** Metin bloğu **

◆ ◆ ◆ ◆ ◆

Farklı olana karşı duyulan "korku" özellikle milliyetçilik ve din bayrağı altında kısa zamanda bir linçe dönüşme potansiyeli taşıyor. Nitekim dünya ve Türkiye tarihi bunun çokça örneğiyle lekeli.
Geçtiğimiz günlerde 2. Dünya Savaşı suçlusu Laszlo Csatary'nin Budapeşte'de yaşadığı Yahudi kuruluşlarından Simon Wiesenthal Merkezi tarafından açıklandı. Bugün 97 yaşında olan Csatary, Nazilerle birlikte çalışan üst düzey bir polis yetkilisiydi. Döneminde Macar toprakları içerisinde, bugünse Slovakya'nın bir şehri olan Kösice bölgesinde başta Yahudiler olmak üzere yaklaşık 20 bin insanın katledilmesi ya da toplama kamplarına gönderilmesinden sorumlu tutuluyor. Katilliğinin yanısıra süreçte bir işkenceci olarak da rol oynadığı iddia ediliyor. Bir de buna dönemin Nazi yetkililerini bile iğrendirecek düzeyde vahşet sergilediği bilgisi de ilave edilirse sanırım Csatary'nin neme nem biri olduğu açıklığa kavuşur.
İlk önce İngiliz The Sun gazetesi bu konuyu manşetine taşıdı. Görüşmeye çalıştıkları Csatary herhangi bir suç işlemediğini söyleyerek kapıyı kapatmakla yetindi. Daha sonraki günlerde evinin önünde küçük protesto grupları belirdi. Uluslararası kuruluşlarının ve sınırlı da olsa kamuoyunun baskısı sayesinde Csatary, 18 Temmuz'da "savaş suçu" işlediği gerekçesiyle tutuklandı.
Bu zorlamalar olmasa Macar yargısının bu konuda pek bir adım atmaya niyeti yoktu. Önce Kösice'nin bugünkü Macaristan sınırlarına dahil olmadığı, sanığın yaşı, suçların sabit olmadığı gibi bazı gerekçelerle işi yokuşa sürme eğilimi gösterdiler.
Bu "yokuşa sürme" meselesinin nedeni henüz durum Türkiye'de ki kadar vahim olmasa da Fidesz hükümetiyle birlikte yargının bütünüyle hükümetin bir uzantısına dönüşmüş olmasıydı. Anti-semit oylara her zaman ihtiyaç duyan fakat aynı zamanda "Avrupalı" imajını da çizdirmek istemeyen muhafazakar Fidesz'e, Csartary'i feda etmek anlayacağınız biraz zor geldi.

◆ ◆ ◆ ◆ ◆

** Sağlanan veriler **
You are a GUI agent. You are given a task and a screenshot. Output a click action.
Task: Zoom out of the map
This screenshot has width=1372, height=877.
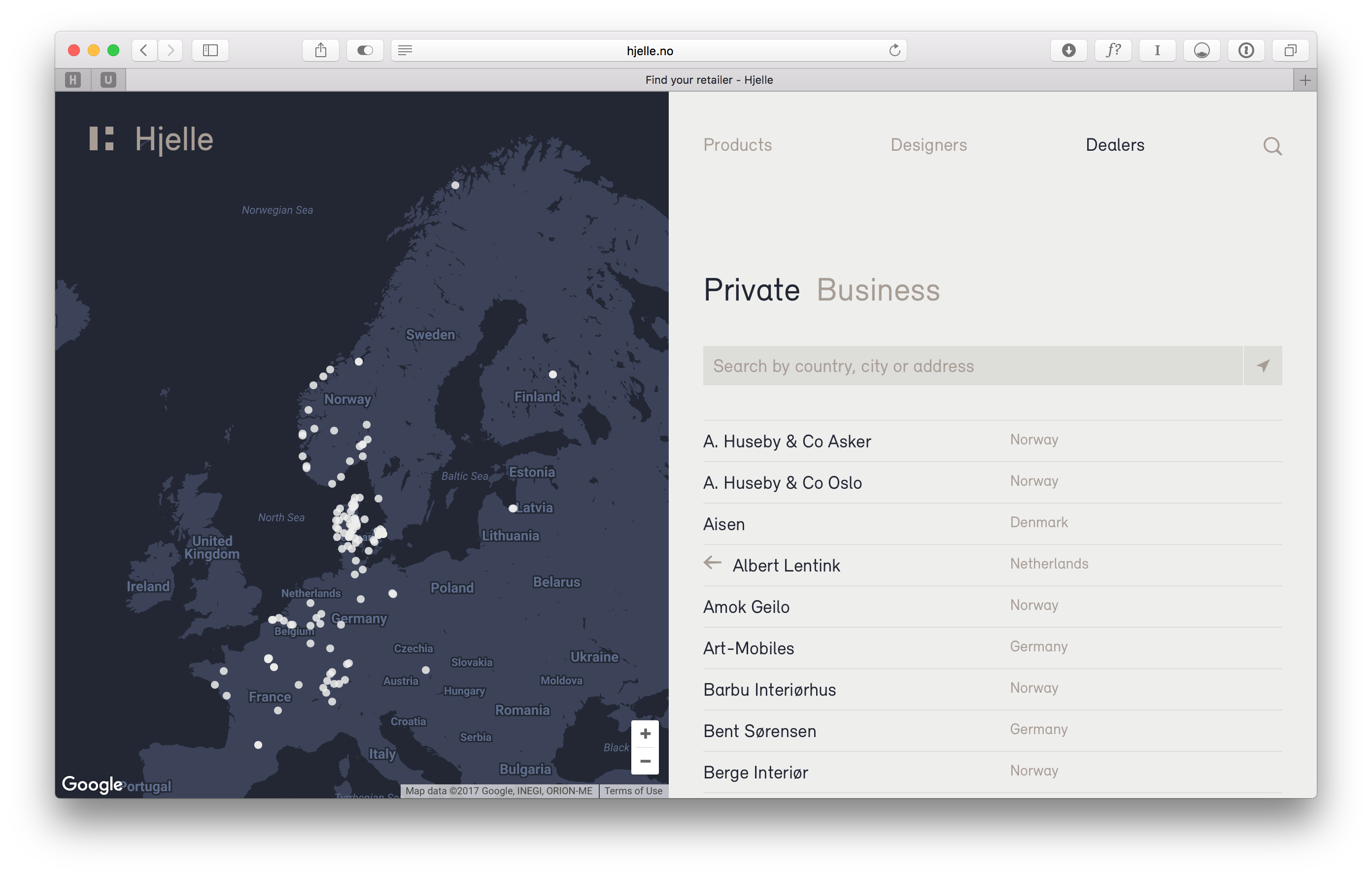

◆ ◆ ◆ ◆ ◆

** Verilen görev 1 **
Csatary hakkındaki metne göre aşağıdaki soruları yanıtlayın:
(a) Csatary bugün kaç yaşındadır?
(b) Konuyu ilk önce manşetine hangi gazete taşımıştır?
(c) Csatary hangi tarihte tutuklanmıştır?
** Verilen görev 2 **
Aşağıdaki ifadelerin Csatary hakkındaki metinle uyuşup uyuşmadığını belirtin ve her biri için metindeki belirleyici sözleri aynen aktarın:
(a) Csatary'nin Budapeşte'de yaşadığını Simon Wiesenthal Merkezi açıklamıştır.
(b) Kösice bugün Macaristan'ın bir şehridir.
(c) Csatary, kendisiyle görüşmeye çalışanlara suç işlediğini kabul etmiştir.
** Verilen görev 3 **
Csatary ve Macar yargısı üzerine yazılmış metni son cümlesinden sonra sürdürün.

** Doğru yanıt 1 **
(a) Csatary bugün 97 yaşındadır.
(b) Konuyu ilk önce İngiliz The Sun gazetesi manşetine taşımıştır.
(c) Csatary 18 Temmuz'da tutuklanmıştır.

** Doğru yanıt 2 **
(a) Evet: "Simon Wiesenthal Merkezi tarafından açıklandı"
(b) Hayır: "bugünse Slovakya'nın bir şehri olan Kösice"
(c) Hayır: "herhangi bir suç işlemediğini söyleyerek kapıyı kapatmakla yetindi"

** Doğru yanıt 3 **
Olayın en çirkin yönü ise bundan sonra karşımıza çıkıyor. Meğer Csatary'nin evinin önüne gelen 40-50 kişilik protestocu grup bir biçimde videoya alınmış. Daha sonra ise faşist parti Jobbik'in kontrolündeki bir internet sayfasında (Hadi Yahudi Avlıyoruz mealinde bir adı var sitenin) bu kişilerin tek tek fotoğrafları yayınlanarak, kimlikleri tespit edilmiş. Ve kişisel bilgileri internette yayınlanan bu insanlara karşı bir tür linç örgütlenmiş. Sürekli telefon ve benzeri tacizlere maruz kalan bu insanlardan ikisi, çareyi şimdiden ülkeyi terk etmekte bulmuş. Geri kalanların en azından basına demeç verenlerinin cesaretlerini kaybettiği söylenemez fakat büyük çoğunluk bir süreliğine ortalıktan kaybolmayı seçmiş. Vatandaş "kaybolurken" hükümetin başı Viktor Orban'sa bir gazlı içecek fabrikasına gidip "hayat"ın tadına bakıyor.
Böyle durumla karşılaşmak aslında bir sürpriz değil. Csartary'nin Budapeşte'de yaşadığı haberlerde duyurulunca "Umarım kimse gidip Csatary'i bir şey yapmaz, bu yine ister istemez Jobbik vb sayesinde anti-semit bir kampanyaya dönüşür" gibi endişeli sözler çalındı kulağıma.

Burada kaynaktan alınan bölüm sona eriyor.